■ **Instructions for the task**: Once a line is found to contain "agent", copy it out of the listing.

***

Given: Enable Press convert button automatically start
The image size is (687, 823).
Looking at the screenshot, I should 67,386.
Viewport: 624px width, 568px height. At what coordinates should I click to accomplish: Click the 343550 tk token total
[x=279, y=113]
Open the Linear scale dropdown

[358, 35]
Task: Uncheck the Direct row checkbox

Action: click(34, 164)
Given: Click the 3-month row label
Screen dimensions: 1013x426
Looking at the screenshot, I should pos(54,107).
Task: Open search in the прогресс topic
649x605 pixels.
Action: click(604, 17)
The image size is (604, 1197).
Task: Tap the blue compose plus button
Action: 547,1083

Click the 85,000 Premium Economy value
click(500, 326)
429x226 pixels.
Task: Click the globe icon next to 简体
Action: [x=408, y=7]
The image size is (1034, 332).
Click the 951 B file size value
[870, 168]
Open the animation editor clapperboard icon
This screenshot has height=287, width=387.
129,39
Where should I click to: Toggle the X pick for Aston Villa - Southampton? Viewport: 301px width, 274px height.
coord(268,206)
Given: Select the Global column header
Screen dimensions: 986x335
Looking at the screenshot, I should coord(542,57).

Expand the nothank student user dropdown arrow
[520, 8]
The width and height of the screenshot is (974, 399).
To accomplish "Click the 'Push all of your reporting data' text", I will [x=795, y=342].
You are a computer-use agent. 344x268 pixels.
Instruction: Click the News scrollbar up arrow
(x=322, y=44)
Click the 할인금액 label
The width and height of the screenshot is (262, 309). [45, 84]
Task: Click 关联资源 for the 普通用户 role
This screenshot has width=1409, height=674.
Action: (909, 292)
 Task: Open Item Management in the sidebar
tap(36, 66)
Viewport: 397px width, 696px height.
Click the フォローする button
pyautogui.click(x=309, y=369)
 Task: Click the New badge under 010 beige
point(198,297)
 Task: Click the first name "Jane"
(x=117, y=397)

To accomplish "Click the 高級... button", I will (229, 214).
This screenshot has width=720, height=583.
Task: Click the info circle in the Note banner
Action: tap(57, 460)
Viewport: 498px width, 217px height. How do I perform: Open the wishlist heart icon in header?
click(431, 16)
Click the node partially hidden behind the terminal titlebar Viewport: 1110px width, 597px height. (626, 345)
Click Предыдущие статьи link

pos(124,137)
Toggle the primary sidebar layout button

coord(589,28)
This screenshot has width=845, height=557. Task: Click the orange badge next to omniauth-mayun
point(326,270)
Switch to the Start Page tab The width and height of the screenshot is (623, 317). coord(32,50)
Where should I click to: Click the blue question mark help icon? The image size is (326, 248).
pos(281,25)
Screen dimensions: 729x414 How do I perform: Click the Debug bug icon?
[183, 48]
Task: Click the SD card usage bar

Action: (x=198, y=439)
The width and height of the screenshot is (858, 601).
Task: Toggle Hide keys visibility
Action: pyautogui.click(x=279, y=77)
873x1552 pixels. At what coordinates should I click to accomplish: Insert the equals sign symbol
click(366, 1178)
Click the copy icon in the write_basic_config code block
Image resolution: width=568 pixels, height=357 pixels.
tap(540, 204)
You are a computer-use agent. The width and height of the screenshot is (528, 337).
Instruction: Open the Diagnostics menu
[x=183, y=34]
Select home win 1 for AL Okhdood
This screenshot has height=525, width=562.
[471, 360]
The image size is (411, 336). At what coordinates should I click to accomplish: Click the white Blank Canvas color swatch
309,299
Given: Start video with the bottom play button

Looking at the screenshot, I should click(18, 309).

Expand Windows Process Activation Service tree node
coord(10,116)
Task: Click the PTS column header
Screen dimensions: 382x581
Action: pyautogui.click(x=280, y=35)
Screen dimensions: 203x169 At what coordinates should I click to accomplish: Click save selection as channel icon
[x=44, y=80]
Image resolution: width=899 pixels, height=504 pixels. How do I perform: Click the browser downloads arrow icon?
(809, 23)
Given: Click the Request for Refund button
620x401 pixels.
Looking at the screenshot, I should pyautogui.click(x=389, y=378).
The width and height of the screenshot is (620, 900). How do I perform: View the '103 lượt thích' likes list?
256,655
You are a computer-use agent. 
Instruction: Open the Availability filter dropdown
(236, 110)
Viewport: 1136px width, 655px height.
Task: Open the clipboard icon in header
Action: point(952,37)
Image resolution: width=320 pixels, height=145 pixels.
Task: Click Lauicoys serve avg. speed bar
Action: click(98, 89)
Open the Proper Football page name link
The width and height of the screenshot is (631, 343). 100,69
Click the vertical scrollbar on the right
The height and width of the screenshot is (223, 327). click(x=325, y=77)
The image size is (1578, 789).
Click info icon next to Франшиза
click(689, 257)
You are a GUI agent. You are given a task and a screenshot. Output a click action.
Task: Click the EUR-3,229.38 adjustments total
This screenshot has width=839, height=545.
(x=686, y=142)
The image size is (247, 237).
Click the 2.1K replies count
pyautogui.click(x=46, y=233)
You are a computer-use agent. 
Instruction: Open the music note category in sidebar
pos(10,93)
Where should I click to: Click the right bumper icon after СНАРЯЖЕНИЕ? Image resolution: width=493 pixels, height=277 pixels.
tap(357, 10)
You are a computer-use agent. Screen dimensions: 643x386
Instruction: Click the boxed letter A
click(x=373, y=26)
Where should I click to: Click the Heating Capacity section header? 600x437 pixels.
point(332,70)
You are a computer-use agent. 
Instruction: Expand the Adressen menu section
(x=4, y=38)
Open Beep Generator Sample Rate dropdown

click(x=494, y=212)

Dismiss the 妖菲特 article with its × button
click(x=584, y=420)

***

■ **Final answer**:
You are a computer-use agent. 344x268 pixels.
You are a computer-use agent. The width and height of the screenshot is (528, 337).
You are a computer-use agent. 
You are a GUI agent. You are given a task and a screenshot. Output a click action.
You are a computer-use agent. 
You are a computer-use agent. Screen dimensions: 643x386
You are a computer-use agent. 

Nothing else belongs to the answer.